**Excerpt**
Transfer Participants
How do I specify who is participating in a transfer of funds?
Understand how to create a transfer with participants
What is a participant?
Transfer participants are a high-level mechanism to describe the ultimate senders and receivers of funds in a transfer. This is to ensure that a partner's usage of the Cybrid Platform remains onside of all compliance requirements.
A participant is a bank, customer, or counterparty that is involved in a transfer as either a sender or as a receiver. Participants that are senders are considered source participants. Participants that are receivers are considered destination participants. In a transfer, there will be one or more source participants and one or more destination participants.
When do I have to specify participants?
Partners must specify participants for all transfers in the platform, with the exception of the inter_account
transfer type. While the Cybrid Platform could potentially infer the participants, from a compliance point of view, the requirement is that partners must be explicit in describing the flow of funds. This is to avoid scenarios where partners accidentally omit these details when creating transfers.

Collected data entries
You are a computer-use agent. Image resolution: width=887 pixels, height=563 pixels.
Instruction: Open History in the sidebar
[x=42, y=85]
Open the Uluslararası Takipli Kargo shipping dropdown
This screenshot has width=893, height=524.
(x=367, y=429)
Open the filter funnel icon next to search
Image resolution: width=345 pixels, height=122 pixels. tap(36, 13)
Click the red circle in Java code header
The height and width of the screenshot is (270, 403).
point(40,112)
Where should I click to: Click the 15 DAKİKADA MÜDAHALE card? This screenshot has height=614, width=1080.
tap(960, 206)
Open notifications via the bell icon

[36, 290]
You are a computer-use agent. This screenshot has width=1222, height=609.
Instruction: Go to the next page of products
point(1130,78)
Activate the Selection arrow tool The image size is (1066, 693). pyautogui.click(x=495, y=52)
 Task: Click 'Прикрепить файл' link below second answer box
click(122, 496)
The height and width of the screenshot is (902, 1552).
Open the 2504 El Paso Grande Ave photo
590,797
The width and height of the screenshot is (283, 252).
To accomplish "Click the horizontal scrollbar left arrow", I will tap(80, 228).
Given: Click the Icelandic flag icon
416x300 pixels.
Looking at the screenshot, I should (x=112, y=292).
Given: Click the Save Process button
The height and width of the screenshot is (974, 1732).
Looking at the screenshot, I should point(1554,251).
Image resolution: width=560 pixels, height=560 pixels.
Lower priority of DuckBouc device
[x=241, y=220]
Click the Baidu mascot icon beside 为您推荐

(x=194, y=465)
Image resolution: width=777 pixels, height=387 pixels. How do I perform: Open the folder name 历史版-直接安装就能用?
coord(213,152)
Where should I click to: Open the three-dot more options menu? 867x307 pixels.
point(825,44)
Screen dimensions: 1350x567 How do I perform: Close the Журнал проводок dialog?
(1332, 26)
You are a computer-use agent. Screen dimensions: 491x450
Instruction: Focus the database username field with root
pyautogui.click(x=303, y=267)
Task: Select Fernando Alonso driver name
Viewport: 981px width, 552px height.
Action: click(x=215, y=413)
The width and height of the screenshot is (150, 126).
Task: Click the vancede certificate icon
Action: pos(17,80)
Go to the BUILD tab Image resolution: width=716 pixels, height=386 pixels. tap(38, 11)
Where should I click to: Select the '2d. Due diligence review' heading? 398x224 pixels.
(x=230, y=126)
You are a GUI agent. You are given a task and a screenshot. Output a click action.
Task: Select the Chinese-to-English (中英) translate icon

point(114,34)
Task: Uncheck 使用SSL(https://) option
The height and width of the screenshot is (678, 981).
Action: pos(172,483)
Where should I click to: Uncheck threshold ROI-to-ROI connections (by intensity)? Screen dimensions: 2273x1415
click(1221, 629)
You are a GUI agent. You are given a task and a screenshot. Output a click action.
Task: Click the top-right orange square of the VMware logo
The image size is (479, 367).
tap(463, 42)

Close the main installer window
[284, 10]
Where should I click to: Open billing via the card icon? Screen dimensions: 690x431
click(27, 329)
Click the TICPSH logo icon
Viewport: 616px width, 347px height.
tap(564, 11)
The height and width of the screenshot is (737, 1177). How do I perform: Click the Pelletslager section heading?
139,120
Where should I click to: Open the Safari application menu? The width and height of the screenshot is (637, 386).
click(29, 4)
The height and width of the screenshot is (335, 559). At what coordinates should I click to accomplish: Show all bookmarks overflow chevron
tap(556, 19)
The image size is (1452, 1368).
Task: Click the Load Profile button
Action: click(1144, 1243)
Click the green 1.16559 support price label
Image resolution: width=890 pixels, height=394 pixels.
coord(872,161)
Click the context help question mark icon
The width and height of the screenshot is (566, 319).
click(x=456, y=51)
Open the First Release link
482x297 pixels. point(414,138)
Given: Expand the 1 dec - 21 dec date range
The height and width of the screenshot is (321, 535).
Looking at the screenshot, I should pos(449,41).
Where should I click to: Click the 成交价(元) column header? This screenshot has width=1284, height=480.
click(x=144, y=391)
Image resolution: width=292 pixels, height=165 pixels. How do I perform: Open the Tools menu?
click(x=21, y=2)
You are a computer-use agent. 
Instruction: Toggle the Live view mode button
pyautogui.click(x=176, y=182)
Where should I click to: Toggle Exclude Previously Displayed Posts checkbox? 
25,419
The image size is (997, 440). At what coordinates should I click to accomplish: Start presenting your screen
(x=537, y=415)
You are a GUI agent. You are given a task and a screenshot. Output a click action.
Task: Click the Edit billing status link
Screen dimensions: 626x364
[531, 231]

**Written request 1**
In the text on transfer participants, what are participants that receive funds called?
**Written request 2**
Carry the text on transfer participants forward from its last sentence.

**Right answer 1**
Destination participants.

**Right answer 2**
How to I specify participants?
When creating a transfer, the source_participants
and destination_participants
fields must be used to supply the type and identifiers of the participants, as well as their corresponding amounts.
These fields are both arrays so that batch transfer scenarios (i.e. where funds are being ultimately dispersed to multiple parties) can be described. Note that the sum of each the source_participants
and destination_participants
must sum to the total transfer amount.
Example: Remittance partner withdrawing funds from the Cybrid Platform
In this example, a remittance partner on the Cybrid Platform is batch transferring funds in a single transfer to an external wallet that the partner controls before dispersing funds to external parties that are modelled as counterparties. In such a scenario, the destination participants would consist of all the counterparties that are ultimately receiving the funds, while the source participants may consist of a single entry for the partner's bank.
A partial example of a POST /api/transfers in such a scenario would consist of:
{
...
"source_participants": [
{
"type": "bank",
"amount":"<insert total amount>",
"guid": "<insert bank_guid>"
},
],
"destination_participants": [
{
"type": "counterparty",
"amount":"<insert first partial amount>",
"guid": "<insert first counterparty_guid>"
},
{
"type": "counterparty",
"amount":"<insert second partial amount>",
"guid": "<insert second counterparty_guid>"
},
],
...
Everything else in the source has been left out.